Kind of seems how Cuoco's real life is going. Her husband is a terrible professional tennis player so latch onto a rich beautiful woman who can take care of you the rest of your life.


----------



## kdonnel (Nov 28, 2000)

Ereth said:


> Yup. He's the fallback plan.
> 
> In fact, it seemed to me the thinking went "I can't succeed as an actress. I don't have skills to make a living. I should get married to someone who has enough money to take care of me".
> 
> That is hopefully NOT the thinking, but that's how it came across. It didn't seem to be an act of "I love Leonard, I want to spend my life with him" as much as "Every career choice I've ever made has failed. What do I do now? Oh, Leonard!".


I saw it more as her growing up and realizing that Leonard made her more happy than an acting career. That is not a fallback plan.


----------



## betts4 (Dec 27, 2005)

kdonnel said:


> I saw it more as her growing up and realizing that Leonard made her more happy than an acting career. That is not a fallback plan.


This was how I was looking at it. Not as "fallback plan" but a realization. She tried the acting but knows that she is not going to be successful with it.

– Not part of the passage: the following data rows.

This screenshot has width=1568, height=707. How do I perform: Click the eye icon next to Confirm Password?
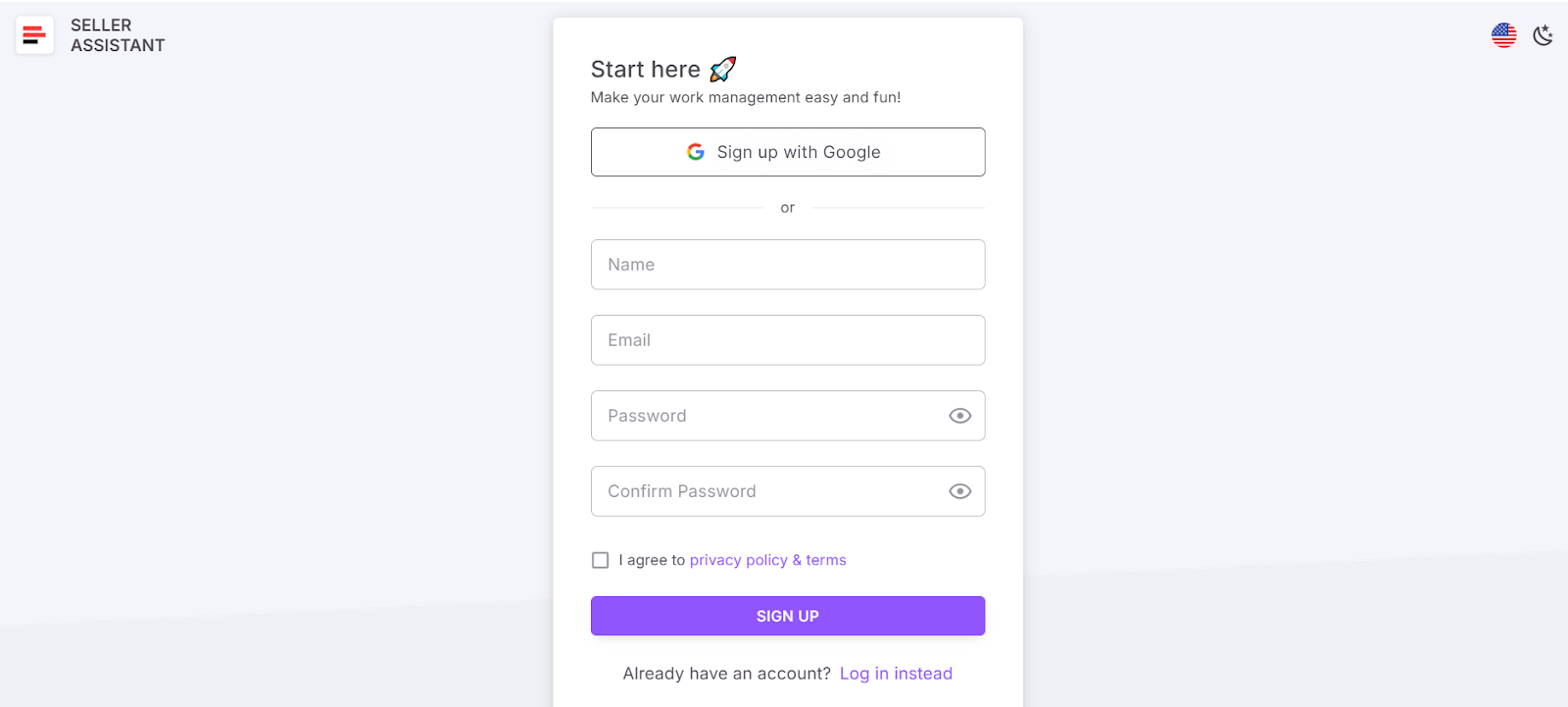pyautogui.click(x=958, y=490)
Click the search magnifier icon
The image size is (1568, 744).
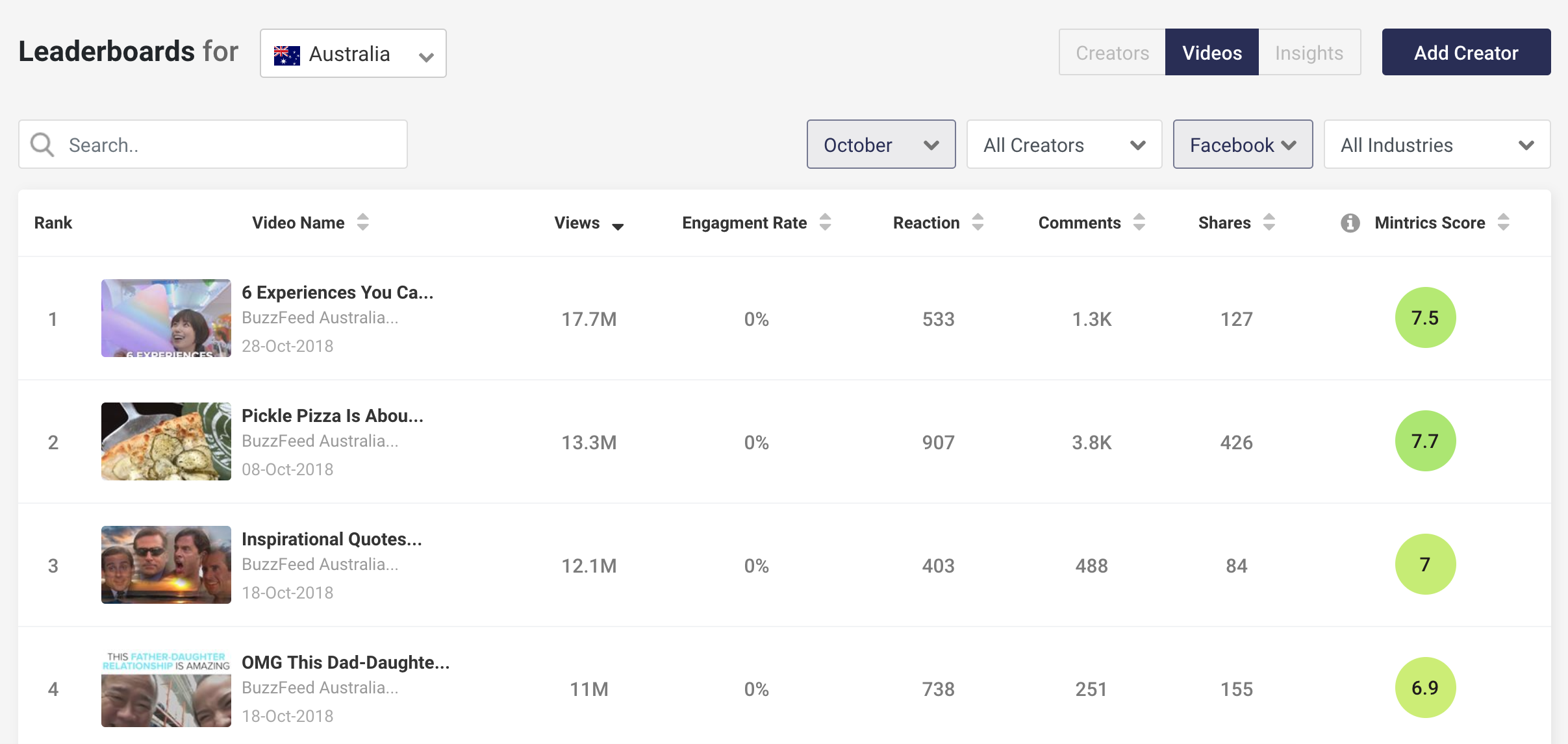43,144
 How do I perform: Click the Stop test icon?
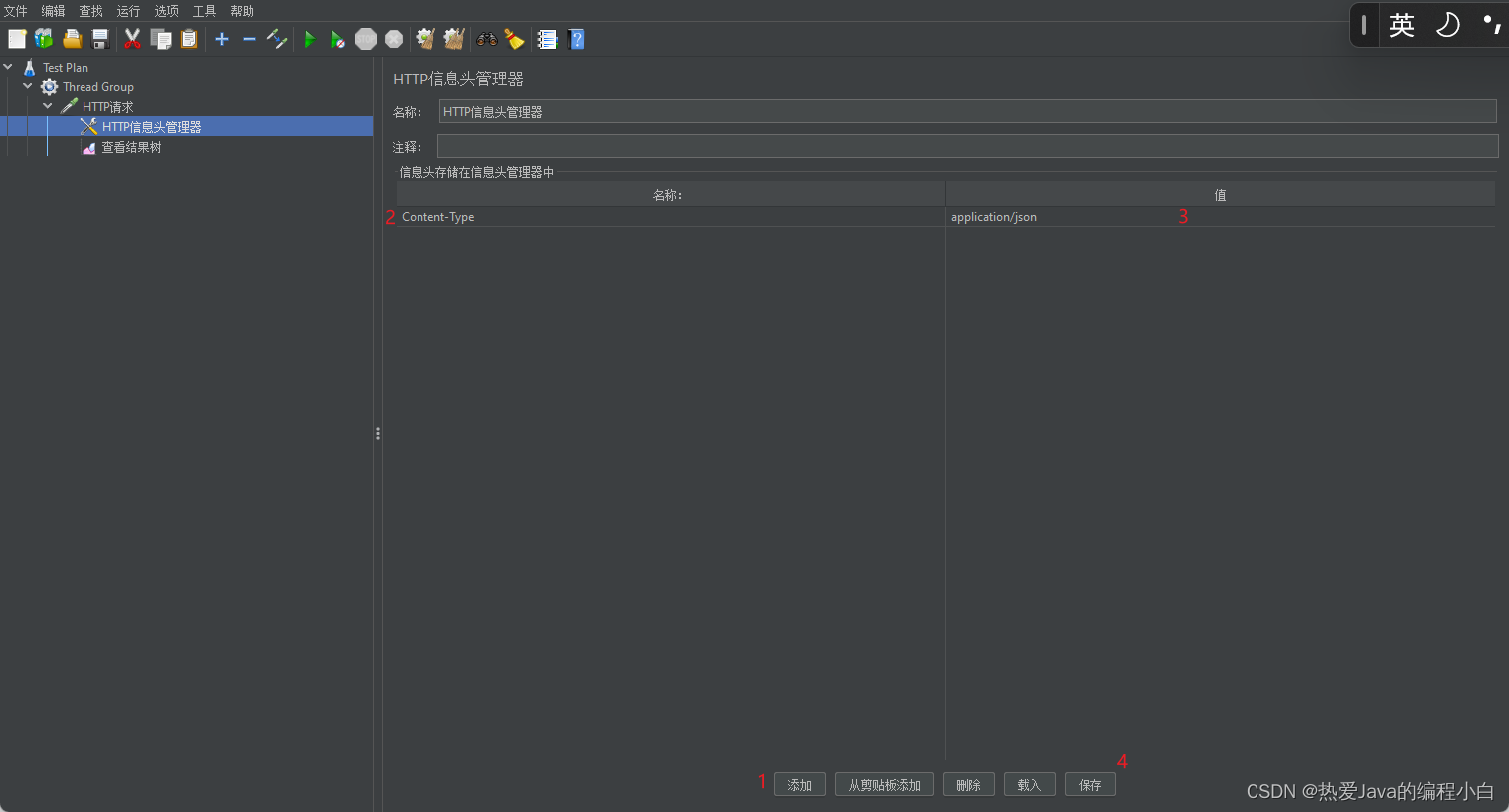(x=366, y=39)
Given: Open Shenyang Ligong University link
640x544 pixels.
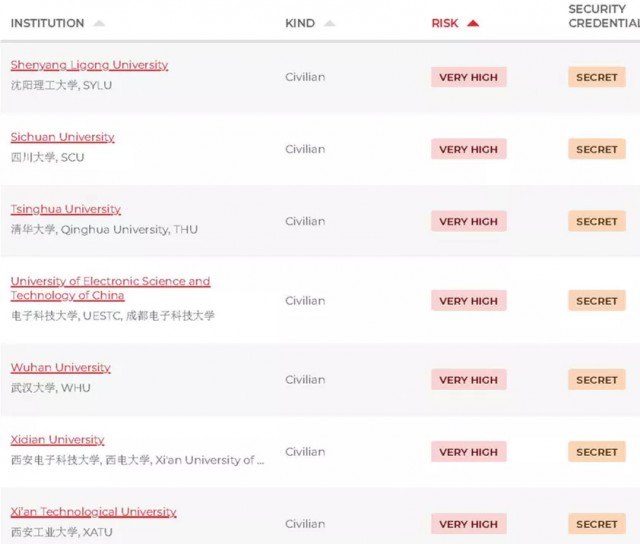Looking at the screenshot, I should [x=89, y=65].

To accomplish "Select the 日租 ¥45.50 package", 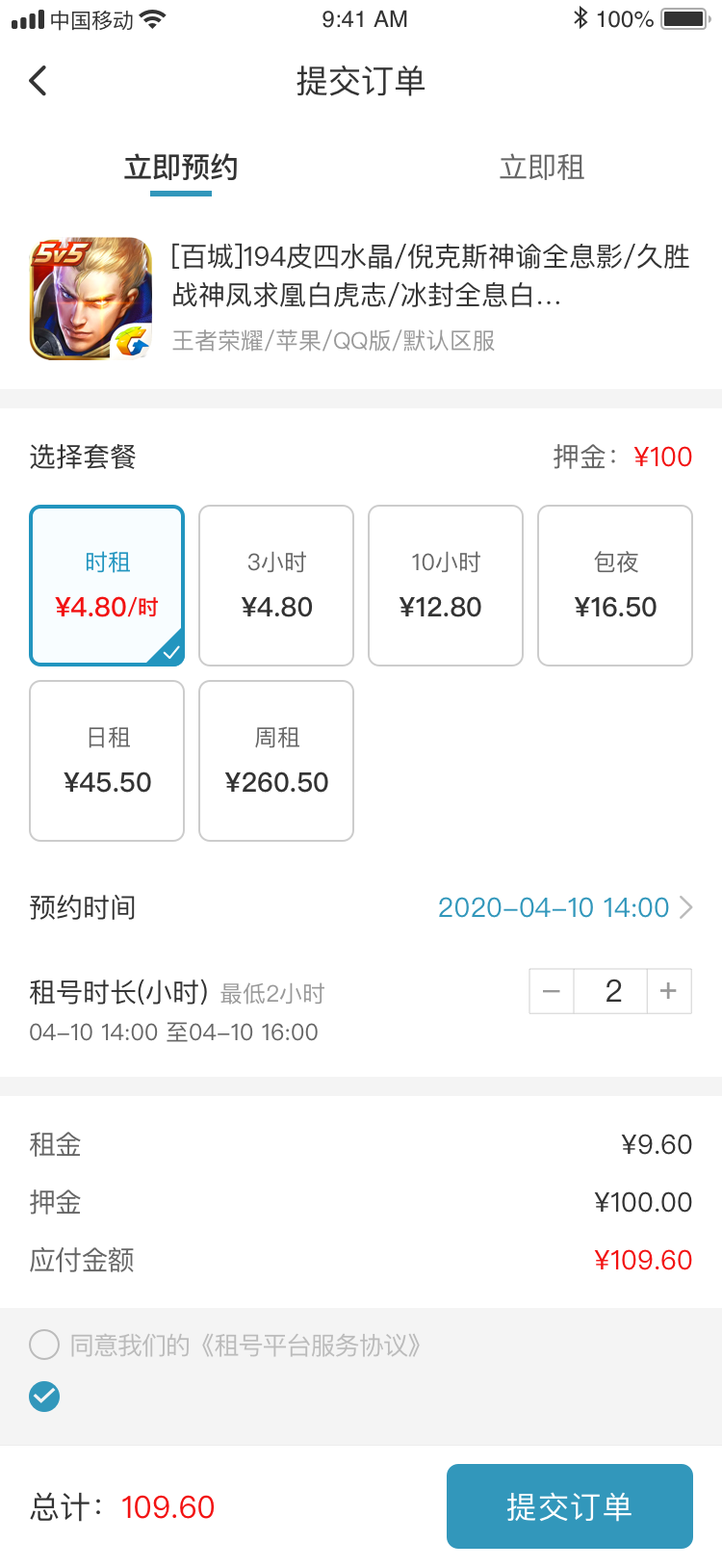I will (107, 761).
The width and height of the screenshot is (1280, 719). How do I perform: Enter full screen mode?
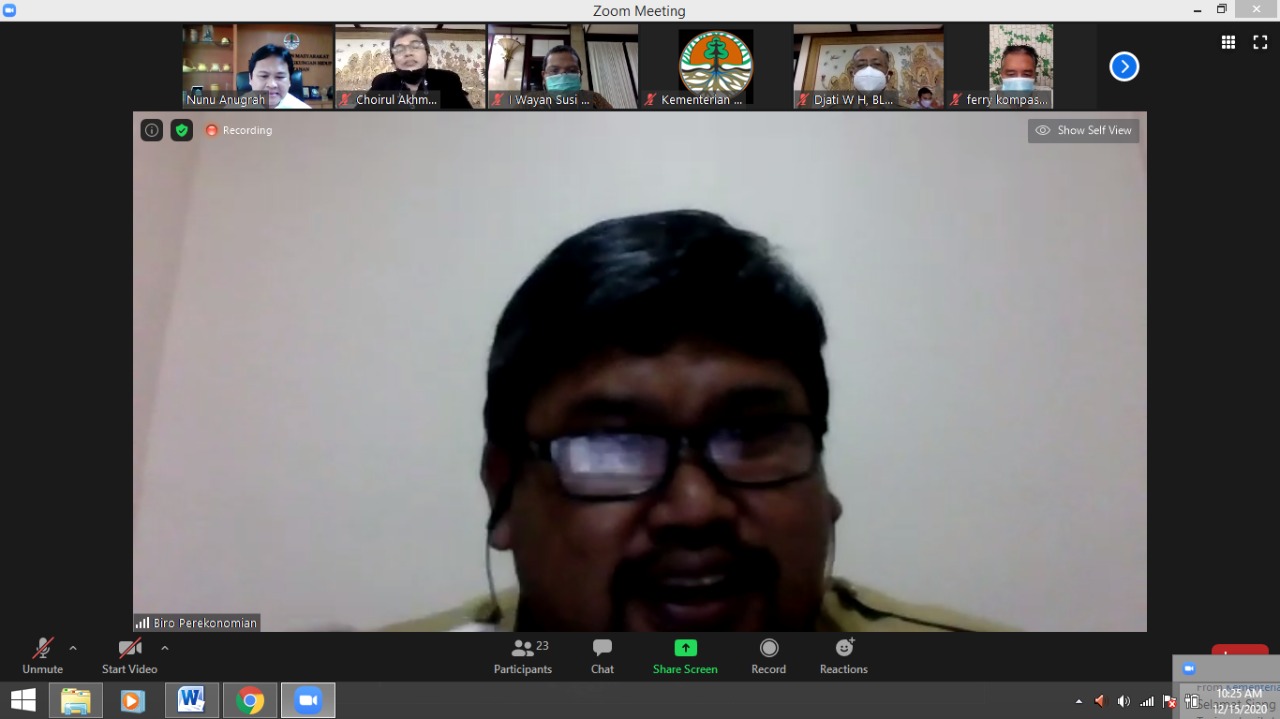[1260, 42]

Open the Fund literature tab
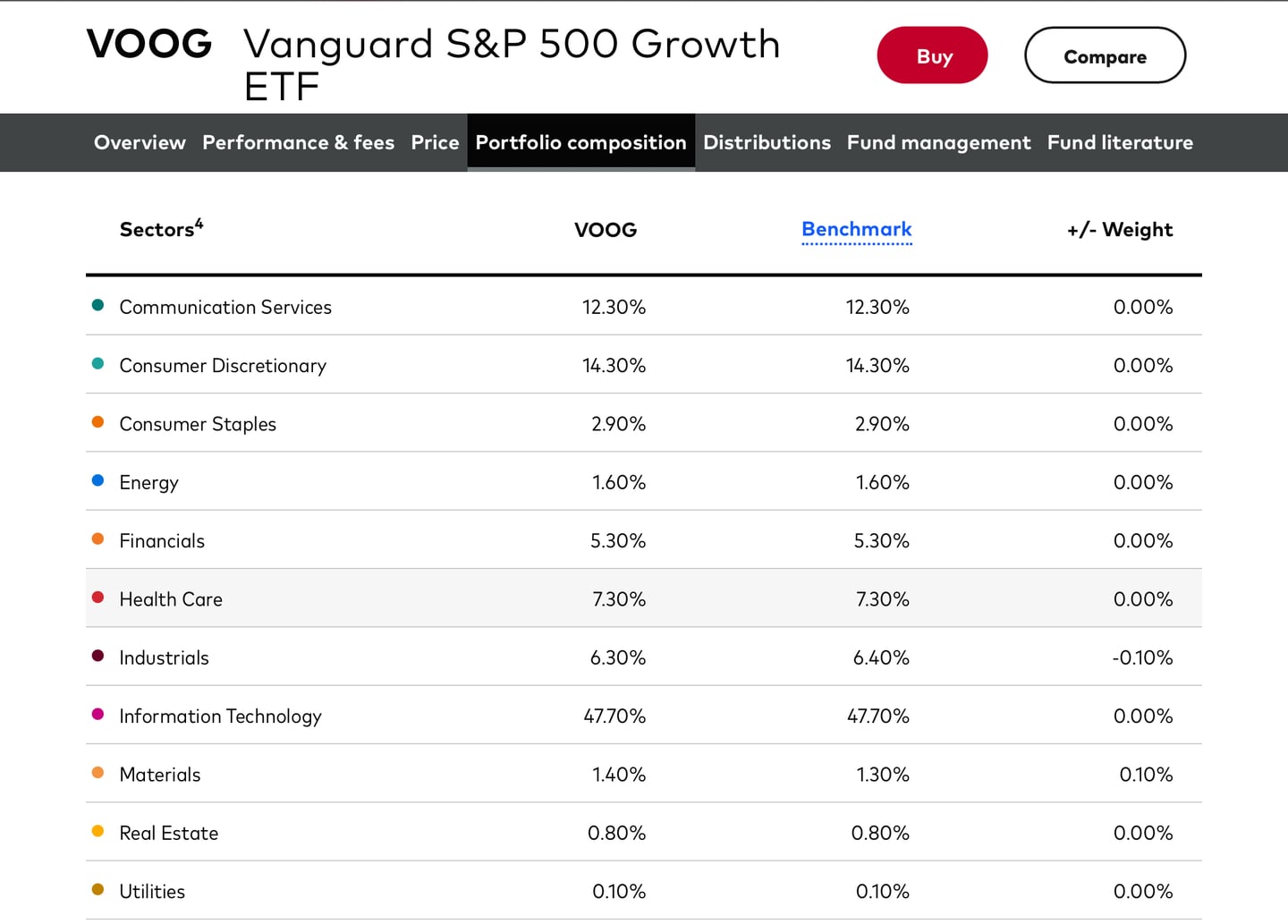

Or as successful as she wishes. Hooking up with Leonard - who loves her - is not fallback but more growing up. As for Leonard - he has always loved Penny - she make him happy.


----------



## jamesl (Jul 12, 2012)

so did they forget Howard's mother is jewish ?

put a honey glazed ham on a fishing line in front of the treadmill to make her run ?

I know Howard eats pork, but I thought his mother was more strict


----------



## TonyD79 (Jan 4, 2002)

betts4 said:


> This was how I was looking at it. Not as "fallback plan" but a realization. She tried the acting but knows that she is not going to be successful with it. Or as successful as she wishes. Hooking up with Leonard - who loves her - is not fallback but more growing up. As for Leonard - he has always loved Penny - she make him happy.


Agreed. The reaction when he pulled out the ring confirmed all that. Without that moment, any interpretation is possible.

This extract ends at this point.